Even before that is done, the country has been rapidly losing the benefits associated with an economy with considerable population. The country’s estimated 170 million people is said to provide a huge market for the smart investor. But that perception is quite questionable now that the level of deep poverty and the decimation of the middle class that have left the country with a demography of extremely rich few and extremely poor majority. That is not the definition of a huge market for the smart investor.
From the testimonies of Kemi Adeosun, minister of Finance and Godwin Emefiele, CBN governor, before the National Assembly last week, we are in a full recession despite the Minister of National Planning, Udoma Udo Udoma’s attempt to classify it as technical recession.
The major concern within the business community is the seeming unwillingness of the Federal Government to address the key economic issues that could energise the real sector. More than one year after coming on board, the administration has yet to come up with a road map for addressing the energy crisis. Of course, the Buhari administration is not directly responsible for the abject state of public power supply. But government is a continuum and the previous administration had done a great deal in building a new generation of power plants under the NIPP programme.
The resurgence of militancy in the Niger Delta does not make it a justifiable alibi for the administration not to energise those power plants. If the Abuja considered the coming on stream of those gas powered plants critical to its developmental agenda, it would have taken a different approach in dealing with the issues in the region rather than the bellicose disposition towards the militants that apparently exacerbated the atmosphere of mistrust.
It does not inspire confidence in government when its key functionaries off-handedly blame the militants for the tragic state of public power supply in a manner that suggests it’s up to the citizens to prevail on the militants.

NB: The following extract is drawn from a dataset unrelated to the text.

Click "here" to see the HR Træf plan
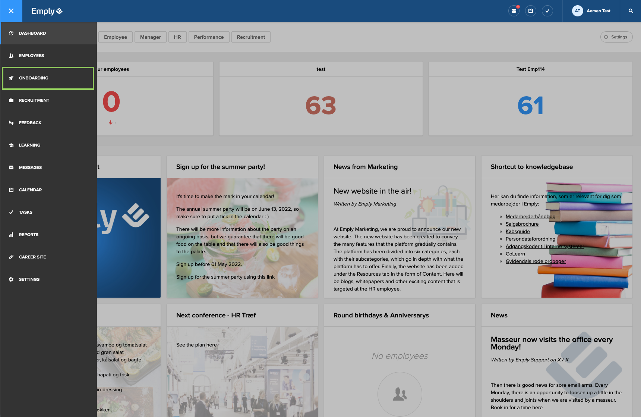Image resolution: width=641 pixels, height=417 pixels. 211,345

Since the late President Umar Yar’Adua reached out to the militants in 2007, the region has almost had uninterrupted peace until the advent of the current administration. The attitude of the administration is a reflection of where its priorities lie. If it considered the boosting of the power generation capacity in the country important, it would have done just that with the militants keying into the programme. If it considered job creation as a critical index for measuring success beyond the rhetoric associated with electoral campaigns, perhaps manufacturers would have had something to hope for and turn their attention to exploring the emerging opportunities.
Unlike the way banks were hounded and threatened when declining fortunes forced them to down size, the Federal Government cannot arm-twist private manufacturers should they decide to relocate their machines to other countries. Businesses thrive where they are welcome by the host government through a prudent regime of policies that will enable them operate at minimal costs and where policies are not routinely amended with the appointment of a new minister.